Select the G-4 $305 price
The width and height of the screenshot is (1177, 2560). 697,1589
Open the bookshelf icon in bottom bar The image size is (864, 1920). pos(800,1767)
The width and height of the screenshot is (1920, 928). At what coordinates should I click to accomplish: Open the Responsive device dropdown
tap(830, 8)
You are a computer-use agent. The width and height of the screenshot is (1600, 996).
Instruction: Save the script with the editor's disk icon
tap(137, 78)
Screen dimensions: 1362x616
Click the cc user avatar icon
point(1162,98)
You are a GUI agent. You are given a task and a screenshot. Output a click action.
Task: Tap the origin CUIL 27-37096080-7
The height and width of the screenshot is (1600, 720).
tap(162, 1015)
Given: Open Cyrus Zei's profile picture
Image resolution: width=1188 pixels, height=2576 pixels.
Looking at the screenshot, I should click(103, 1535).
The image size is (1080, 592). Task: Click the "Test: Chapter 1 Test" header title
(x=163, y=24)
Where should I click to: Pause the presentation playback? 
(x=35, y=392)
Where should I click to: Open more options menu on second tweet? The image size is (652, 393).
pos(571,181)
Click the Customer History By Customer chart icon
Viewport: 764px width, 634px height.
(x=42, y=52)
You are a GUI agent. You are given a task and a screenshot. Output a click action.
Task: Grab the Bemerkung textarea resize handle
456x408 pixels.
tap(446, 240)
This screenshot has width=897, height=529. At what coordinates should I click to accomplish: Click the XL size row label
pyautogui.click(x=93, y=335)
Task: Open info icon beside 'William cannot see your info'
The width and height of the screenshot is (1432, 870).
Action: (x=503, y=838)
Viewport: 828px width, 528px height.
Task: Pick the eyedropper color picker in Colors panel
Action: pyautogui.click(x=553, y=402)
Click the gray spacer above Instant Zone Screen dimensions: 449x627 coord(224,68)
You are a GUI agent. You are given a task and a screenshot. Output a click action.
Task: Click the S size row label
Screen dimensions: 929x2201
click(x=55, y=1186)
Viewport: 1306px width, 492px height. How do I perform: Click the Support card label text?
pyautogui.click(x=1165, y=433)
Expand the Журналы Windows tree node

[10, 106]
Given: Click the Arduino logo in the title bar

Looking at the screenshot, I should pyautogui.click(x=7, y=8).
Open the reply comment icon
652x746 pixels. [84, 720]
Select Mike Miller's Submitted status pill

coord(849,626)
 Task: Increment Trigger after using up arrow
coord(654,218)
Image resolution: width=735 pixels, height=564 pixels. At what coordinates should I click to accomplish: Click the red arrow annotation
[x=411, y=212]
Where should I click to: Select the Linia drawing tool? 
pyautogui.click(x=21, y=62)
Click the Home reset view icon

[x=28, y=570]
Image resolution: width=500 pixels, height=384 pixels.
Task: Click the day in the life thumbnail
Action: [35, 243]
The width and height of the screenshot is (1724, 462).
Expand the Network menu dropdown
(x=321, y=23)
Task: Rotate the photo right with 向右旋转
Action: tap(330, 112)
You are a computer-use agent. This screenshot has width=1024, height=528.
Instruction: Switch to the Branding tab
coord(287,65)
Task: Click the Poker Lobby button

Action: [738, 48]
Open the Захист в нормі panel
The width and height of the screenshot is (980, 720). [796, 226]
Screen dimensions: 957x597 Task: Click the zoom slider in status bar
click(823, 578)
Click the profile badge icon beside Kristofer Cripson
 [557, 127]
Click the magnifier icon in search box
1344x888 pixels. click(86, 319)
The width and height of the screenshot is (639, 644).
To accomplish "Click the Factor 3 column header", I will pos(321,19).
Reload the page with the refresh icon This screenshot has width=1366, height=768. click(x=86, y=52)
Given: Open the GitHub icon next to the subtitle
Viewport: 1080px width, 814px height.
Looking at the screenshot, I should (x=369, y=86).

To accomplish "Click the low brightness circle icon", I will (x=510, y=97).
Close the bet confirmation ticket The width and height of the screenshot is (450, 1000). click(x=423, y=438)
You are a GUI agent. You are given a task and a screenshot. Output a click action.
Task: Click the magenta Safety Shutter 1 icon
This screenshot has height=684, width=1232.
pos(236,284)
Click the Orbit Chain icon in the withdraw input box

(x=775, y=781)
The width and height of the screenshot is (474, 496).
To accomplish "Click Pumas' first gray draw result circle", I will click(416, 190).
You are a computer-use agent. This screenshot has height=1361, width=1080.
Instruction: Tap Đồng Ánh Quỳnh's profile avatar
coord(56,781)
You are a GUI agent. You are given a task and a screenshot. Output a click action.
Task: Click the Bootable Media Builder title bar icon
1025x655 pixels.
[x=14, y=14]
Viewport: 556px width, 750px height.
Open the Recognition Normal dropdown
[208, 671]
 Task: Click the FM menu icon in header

WHAT YOU HAVE TO DO:
In the data, find how many lines hold the string "computer", and answer with the number only.

ANSWER TO THIS EXERCISE:
3